The USD/JPY pair declined to 156.13 on Thursday, as the Japanese yen regained some of its recent losses amid heightened market vigilance regarding possible intervention by Japanese authorities. Market participants are considering the potential for the upcoming US Thanksgiving holiday, a period known for reduced liquidity and lighter trading conditions, to create an opportunity for regulatory action aimed at bolstering the yen. Significantly, the potential for intervention is serving as a deterrent, effectively limiting the recent depreciation of the currency.

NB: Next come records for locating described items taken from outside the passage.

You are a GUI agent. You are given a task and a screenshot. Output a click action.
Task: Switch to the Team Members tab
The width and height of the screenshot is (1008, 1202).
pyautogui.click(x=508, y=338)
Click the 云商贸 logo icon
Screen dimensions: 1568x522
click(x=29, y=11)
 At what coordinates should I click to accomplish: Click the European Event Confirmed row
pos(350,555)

Fundamentally, sentiment is shifting as investors reevaluate the Bank of Japan’s policy direction. Recent media reports indicate that the central bank is diligently preparing for a possible rate hike as soon as next month. This transition is influenced by ongoing inflationary pressures, the transmission effects of a depreciated yen, and a perceived reduction in political pressure to uphold extremely accommodative monetary policies. The yen has gained further backing from a generally weaker US dollar. Market participants have heightened their expectations for additional easing from the Federal Reserve, leading to a decline in the value of the dollar against various currencies.

On the H4 chart, USD/JPY is establishing a consolidation range near 156.40. We expect a short-term drop to 154.90, which will probably be succeeded by a technical recovery to revisit the 156.40 level. A decisive upward breakout above this resistance would pave the way for a more substantial rally towards 158.47. However, following such a move, we would anticipate the establishment of a new lower high and the initiation of a fresh downward impulse, aiming for 154.00 and possibly extending the correction to 153.30. The MACD indicator reinforces this bearish medium-term outlook. The signal line is positioned below zero and trending downward, indicating that selling momentum continues to be robust.

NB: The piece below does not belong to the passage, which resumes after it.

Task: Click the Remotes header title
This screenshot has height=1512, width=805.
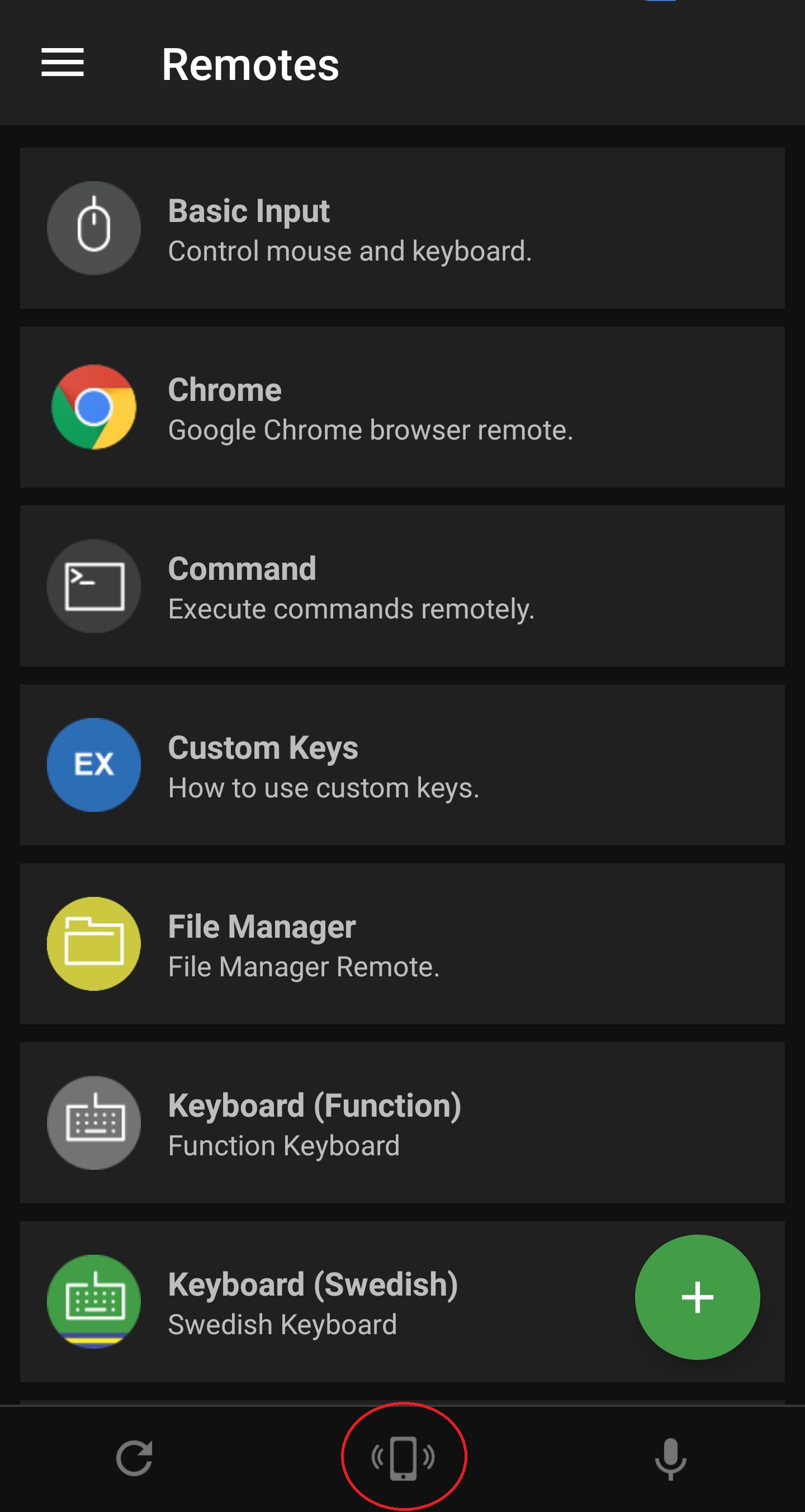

On the H1 chart, the pair is forming a distinct downward wave structure, with an initial target set at 154.90. We anticipate that this target will be achieved, following which a corrective wave of growth is likely to occur, revisiting the 156.40 level from a lower position. The Stochastic oscillator supports this short-term negative outlook. The signal line is currently positioned below 50 and is trending down towards 20, suggesting that the short-term downward momentum is still in play at this time. The yen is gaining strength due to a combination of intervention threats and a fundamental reevaluation of Bank of Japan policy. Currently, USD/JPY is undergoing a corrective phase, with a short-term target set at 154.90. Although a recovery to 156.40 is anticipated subsequently, the overall risk leans towards the downside. A move above 158.47 would be necessary to negate the existing bearish corrective pattern. Market participants must stay alert for fluctuations driven by intervention, especially in times of reduced liquidity.